Kenya eyes new trade deals as Chinese VP lands in Nairobi

Business
By Brian Ngugi | Mar 23, 2026

Chinese vice president Han Zheng. [File Courtesy]

Kenya is bracing itself for fresh economic pacts with China after Vice President Han Zheng arrived in Nairobi on Sunday, embarking on a high-profile African tour that underscores Beijing’s strategic focus on East Africa.

Han’s visit from March 22 to 30 — at the invitation of Kenya’s Deputy President Kithure Kindiki — highlights Nairobi’s elevated status amid a broader continental charm offensive, analysts say.  

In a statement released Friday by China’s Ministry of Foreign Affairs, the government confirmed the high-level delegation’s itinerary:

“At the invitation of Deputy President of Kenya Kithure Kindiki, Deputy President of South Africa Paul Mashatile, and Vice President of Seychelles Sebastien Pillay, Vice President Han Zheng will visit Kenya, South Africa and Seychelles from March 22 to 30.”

His inclusion of Kenya first on the itinerary, before South Africa and the Seychelles, signals Beijing’s prioritisation of the region’s primary economic hub, diplomatic watchers said.

Analysts view the timing of this visit as a calculated move to cement China’s role as Kenya’s premier development partner in the region.

“Beijing attaches outsized importance to Nairobi as a gateway for Belt and Road Initiative (BRI) expansion,” said Ian Njoroge, a Nairobi-based economist.

The trip aligns with China’s May 1 zero-tariff policy for 53 African diplomatic partners, including Kenya. This escalates a June 2024 pledge, offering duty-free access to 98.2 per cent of Kenyan goods — identical to the “Early Harvest” under the Agreement on Economic Partnership for Shared Development.

This preliminary pact provides Kenya — which is a middle-income nation previously ineligible for Least Developed Country perks — with tailored market access. 

It targets agricultural exports to China’s 1.4 billion consumers, slashing 10 per cent average tariffs on tea, coffee, macadamia nuts and avocados. The economic stakes are massive. In 2024, the trade imbalance saw Kenya import Sh729.2 billion ($4.44 billion) from China, while exporting only Sh33.1 billion ($202 million). Han’s visit is expected to seal the final instruments to narrow this gap. The visit follows a landmark week for infrastructure. 

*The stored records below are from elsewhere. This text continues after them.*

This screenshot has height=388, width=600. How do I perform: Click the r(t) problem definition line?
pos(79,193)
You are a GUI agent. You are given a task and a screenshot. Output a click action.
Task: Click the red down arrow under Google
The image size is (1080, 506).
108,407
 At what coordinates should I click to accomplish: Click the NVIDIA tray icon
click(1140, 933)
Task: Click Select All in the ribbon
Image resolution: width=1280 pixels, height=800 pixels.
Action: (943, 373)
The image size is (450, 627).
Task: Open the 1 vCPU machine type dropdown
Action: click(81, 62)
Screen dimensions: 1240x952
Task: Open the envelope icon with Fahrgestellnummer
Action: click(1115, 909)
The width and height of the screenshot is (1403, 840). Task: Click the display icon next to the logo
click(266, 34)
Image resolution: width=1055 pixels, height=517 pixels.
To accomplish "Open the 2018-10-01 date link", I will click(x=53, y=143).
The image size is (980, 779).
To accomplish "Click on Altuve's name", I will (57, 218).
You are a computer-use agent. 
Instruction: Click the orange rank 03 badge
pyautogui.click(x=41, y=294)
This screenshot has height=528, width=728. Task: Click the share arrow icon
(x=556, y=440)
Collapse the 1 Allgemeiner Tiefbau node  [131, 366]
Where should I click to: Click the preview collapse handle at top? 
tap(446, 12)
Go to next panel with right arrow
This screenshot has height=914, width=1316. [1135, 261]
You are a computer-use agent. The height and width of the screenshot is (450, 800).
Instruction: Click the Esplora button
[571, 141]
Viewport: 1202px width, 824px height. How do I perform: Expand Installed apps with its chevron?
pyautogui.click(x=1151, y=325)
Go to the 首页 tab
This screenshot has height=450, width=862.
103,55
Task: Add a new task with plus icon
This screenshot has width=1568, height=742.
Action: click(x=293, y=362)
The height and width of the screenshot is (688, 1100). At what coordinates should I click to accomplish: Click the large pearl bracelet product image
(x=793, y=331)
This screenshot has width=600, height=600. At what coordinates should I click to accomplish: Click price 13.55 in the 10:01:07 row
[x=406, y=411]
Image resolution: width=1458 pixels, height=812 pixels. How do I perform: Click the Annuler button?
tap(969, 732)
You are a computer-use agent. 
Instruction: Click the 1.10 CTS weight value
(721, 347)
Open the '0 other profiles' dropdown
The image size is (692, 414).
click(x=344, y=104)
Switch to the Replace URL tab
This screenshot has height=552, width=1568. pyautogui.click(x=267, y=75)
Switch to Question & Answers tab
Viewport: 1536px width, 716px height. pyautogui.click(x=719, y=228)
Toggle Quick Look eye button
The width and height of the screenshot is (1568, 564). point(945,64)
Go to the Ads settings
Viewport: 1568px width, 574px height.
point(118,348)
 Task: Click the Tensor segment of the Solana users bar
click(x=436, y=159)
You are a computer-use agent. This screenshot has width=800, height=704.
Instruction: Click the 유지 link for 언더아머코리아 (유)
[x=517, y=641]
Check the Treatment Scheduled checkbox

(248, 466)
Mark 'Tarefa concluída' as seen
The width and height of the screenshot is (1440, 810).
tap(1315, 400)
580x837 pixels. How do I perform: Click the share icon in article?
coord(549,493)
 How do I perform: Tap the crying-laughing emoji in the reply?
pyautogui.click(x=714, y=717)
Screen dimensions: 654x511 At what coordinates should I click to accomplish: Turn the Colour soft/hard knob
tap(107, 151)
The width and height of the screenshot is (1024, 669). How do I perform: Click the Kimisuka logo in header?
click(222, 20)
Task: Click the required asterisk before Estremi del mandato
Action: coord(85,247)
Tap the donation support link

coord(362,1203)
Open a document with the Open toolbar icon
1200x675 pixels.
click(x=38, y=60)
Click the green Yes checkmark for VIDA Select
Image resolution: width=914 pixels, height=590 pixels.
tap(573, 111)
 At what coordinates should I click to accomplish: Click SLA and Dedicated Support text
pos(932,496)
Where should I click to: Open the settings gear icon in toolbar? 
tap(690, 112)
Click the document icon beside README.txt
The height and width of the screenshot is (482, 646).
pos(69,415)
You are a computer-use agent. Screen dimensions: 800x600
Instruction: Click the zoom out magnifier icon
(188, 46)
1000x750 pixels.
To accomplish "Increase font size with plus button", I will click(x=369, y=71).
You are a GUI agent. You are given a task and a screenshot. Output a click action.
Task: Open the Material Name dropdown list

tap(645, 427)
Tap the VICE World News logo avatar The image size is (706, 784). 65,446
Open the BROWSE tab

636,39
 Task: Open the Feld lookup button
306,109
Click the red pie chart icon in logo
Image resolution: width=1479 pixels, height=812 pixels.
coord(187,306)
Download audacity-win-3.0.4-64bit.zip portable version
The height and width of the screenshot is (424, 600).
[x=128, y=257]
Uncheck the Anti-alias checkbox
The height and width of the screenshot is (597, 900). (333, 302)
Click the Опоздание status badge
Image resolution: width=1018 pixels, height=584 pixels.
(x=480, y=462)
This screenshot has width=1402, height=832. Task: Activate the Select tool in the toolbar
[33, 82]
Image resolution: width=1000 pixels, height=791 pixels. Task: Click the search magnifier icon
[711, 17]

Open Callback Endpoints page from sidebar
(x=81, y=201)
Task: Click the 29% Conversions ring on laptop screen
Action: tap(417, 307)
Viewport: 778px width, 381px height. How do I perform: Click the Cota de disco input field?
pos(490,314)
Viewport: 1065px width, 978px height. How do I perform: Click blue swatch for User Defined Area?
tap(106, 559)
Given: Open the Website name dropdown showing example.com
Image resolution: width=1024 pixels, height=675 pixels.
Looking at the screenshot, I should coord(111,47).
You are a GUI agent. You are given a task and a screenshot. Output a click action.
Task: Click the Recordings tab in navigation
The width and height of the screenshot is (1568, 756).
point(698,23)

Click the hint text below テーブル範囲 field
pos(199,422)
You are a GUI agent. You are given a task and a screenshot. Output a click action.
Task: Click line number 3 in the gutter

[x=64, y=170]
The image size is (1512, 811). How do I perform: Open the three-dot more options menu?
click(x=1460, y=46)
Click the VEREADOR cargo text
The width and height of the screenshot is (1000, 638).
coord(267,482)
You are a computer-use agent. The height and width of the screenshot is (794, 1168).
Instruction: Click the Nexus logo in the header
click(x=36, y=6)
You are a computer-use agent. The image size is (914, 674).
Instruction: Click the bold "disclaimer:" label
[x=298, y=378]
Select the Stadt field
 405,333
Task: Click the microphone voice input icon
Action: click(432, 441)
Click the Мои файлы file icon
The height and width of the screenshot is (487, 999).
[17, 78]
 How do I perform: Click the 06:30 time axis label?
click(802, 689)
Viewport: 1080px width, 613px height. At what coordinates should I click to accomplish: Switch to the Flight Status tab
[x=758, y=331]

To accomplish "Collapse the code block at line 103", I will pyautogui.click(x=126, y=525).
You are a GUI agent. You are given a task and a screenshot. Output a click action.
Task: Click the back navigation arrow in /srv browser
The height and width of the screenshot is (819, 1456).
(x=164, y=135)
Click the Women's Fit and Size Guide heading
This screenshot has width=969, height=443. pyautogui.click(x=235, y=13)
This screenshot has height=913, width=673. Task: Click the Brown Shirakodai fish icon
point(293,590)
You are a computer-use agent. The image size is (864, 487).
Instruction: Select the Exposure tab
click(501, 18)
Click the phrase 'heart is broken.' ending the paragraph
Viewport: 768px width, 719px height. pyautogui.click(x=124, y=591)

On Saturday, President William Ruto broke ground on the Naivasha-Kisumu-Malaba SGR leg — a 380km stretch completing a 1,000km link to Uganda. Backed by Chinese financing, the extension aims to slash freight costs by 40 per cent per tonne-kilometre and transit times by 30 per cent. To date, the SGR has moved 45 million tonnes of freight and 12 million passengers, easing road congestion and boosting Rift Valley exports.

Analysts say Kenya’s “playbook” masterfully pits East against West without choosing sides. 

As Han Zheng begins his meetings, Kenya’s dual-track strategy thrives. 

Analysts and officials say Ruto is leveraging the East for infrastructure and the West for specialised markets and minerals.  In January 2026, Nairobi timed the Agoa renewal announcement (US duty-free access extended to 2028, supporting 330,000 jobs) just before the China “Early Harvest” reveal, dodging Washington’s ire. 

Agoa had lapsed in September 2025, threatening apparel exports worth Sh95.1 billion ($737 million). The African Growth and Opportunity Act grants Sub-Saharan nations tariff-free US entry. US lawmakers often frame it as a tool to counter Chinese influence.

Washington is countering with a race for critical minerals. 

A recent Nairobi conference hosted by US Deputy Secretary Christopher Landau eyed Mrima Hill’s 40 million tonnes of rare earths and 680 million kilos of niobium — vital for electric vehicles, artificial intelligence and defence.